FIGURE 7. hnRNP L is a phosphoprotein with its CaRER1 binding activity regulated by CaMKIV and sensitive to treatment with phosphatases.

A, a phosphorimage (upper) of the CaRRE1 probe cross-linked to HEK nuclear extracts of cells transfected with CaMKIVm or CaMKIV, with the protein levels of hnRNP L in the same gel shown below in Western blots after exposure to the phosphorimaging plate, rehydrated, blotted to a polyvinylidene difluoride membrane and probed with anti-hnRNP L antibody. The nuclear extract was made from green cells cotransfected with CaMKIV and enhanced green fluorescent protein plasmids and collected in flow cytometer. M, molecular weight markers.
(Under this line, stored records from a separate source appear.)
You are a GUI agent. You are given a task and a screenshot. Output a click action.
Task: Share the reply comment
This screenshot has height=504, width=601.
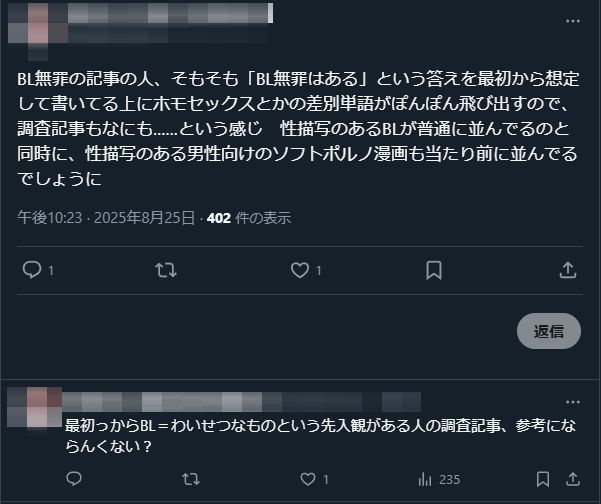[573, 479]
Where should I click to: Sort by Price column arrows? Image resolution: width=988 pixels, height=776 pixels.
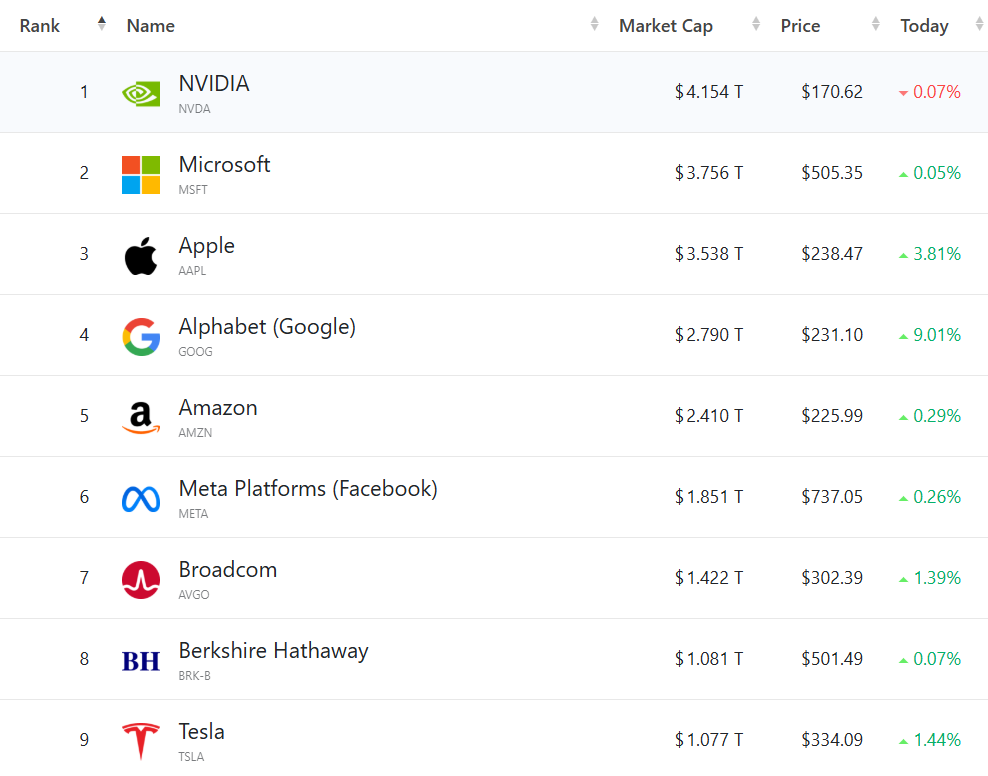pyautogui.click(x=876, y=24)
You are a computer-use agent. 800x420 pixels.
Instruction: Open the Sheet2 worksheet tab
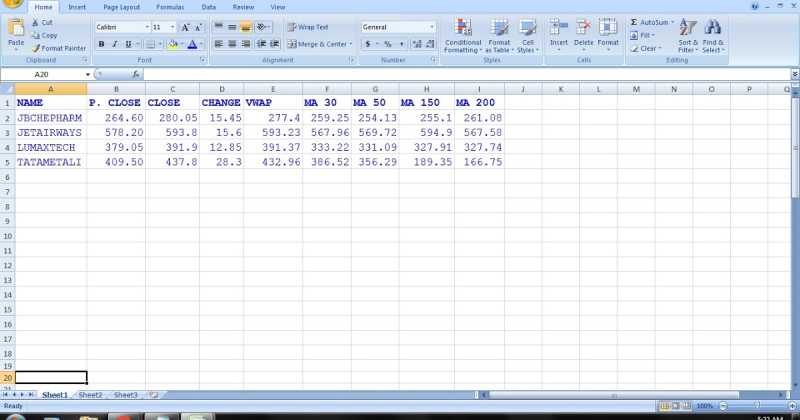coord(91,395)
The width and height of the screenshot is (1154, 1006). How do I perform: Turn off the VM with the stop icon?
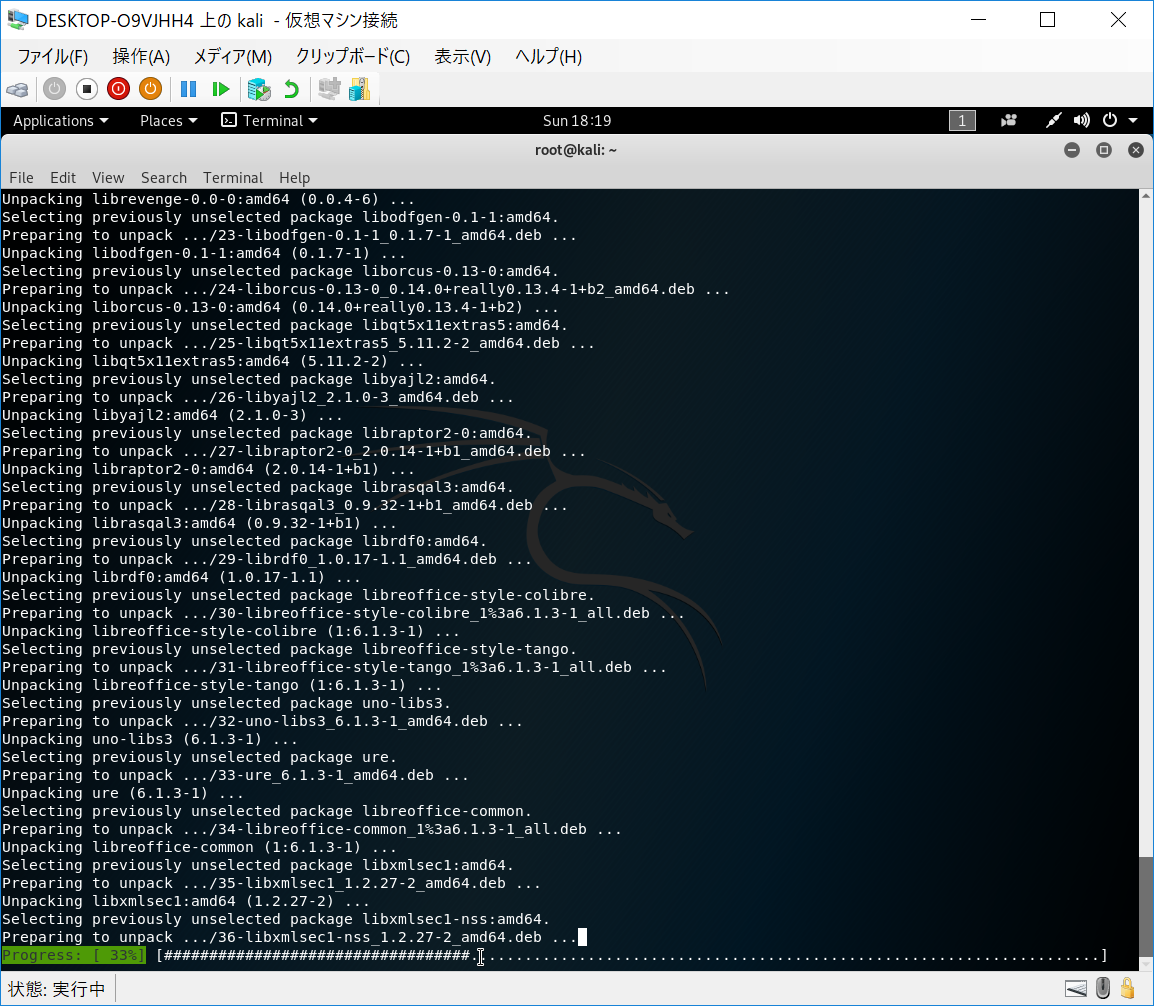point(86,89)
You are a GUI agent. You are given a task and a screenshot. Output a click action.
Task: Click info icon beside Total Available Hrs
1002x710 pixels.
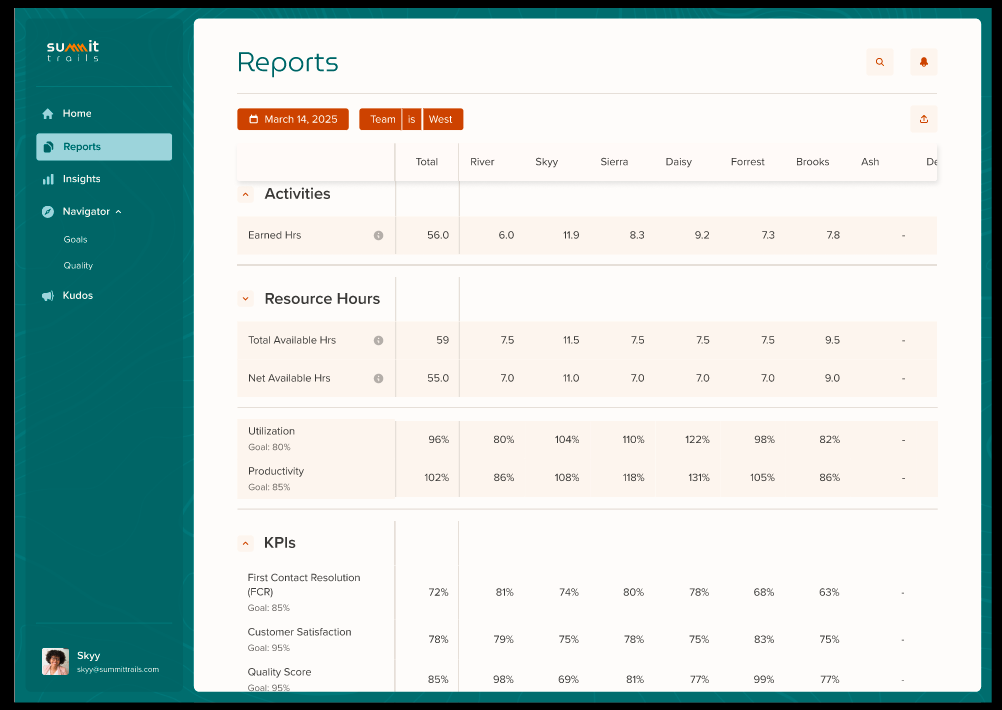click(x=378, y=341)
B, a phosphorimage (upper gel) of immunoprecipitated hnRNP L-FLAG from HEK cells coexpressing CaMKIVm or CaMKIV and in vivo labeled with [³²P]orthophosphoric acid. At the bottom is the hnRNP L-FLAG protein level in a Western blot of the same gel. C, pretreatment of the nuclear extracts with λ-protein phosphatase (λ-PPase, left panel) or calf intestine alkaline phosphatase (CIAP, right panel) reduces hnRNP L-FLAG binding to the CaRRE1 probe in UV-cross-linking assays. HEK nuclear extracts (NE) from cells cotransfected with hnRNP L-FLAG and CaMKIV was treated (+) or not (−) with the phosphatases and cross-linked with the CaRRE1 RNA probe (upper gels). Western blots of the hnRNP L-FLAG in the same above-corresponding gels are shown (lower gels). Endogenous PTB is also shown in the left panel. The calf intestinal alkaline phosphatase-treated samples were immunoprecipitated (IP) with anti-FLAG antibody after cross-linking to avoid interference from the 65-kDa calf intestinal alkaline phosphatase monomer in gels. The activities of the phosphatases were verified by their ability to reduce the ³²P signal of [α-³²P]ATP-labeled protein bands in nuclear extracts. Each gel is representative of two to three experiments except the calf intestinal alkaline phosphatase gel (once).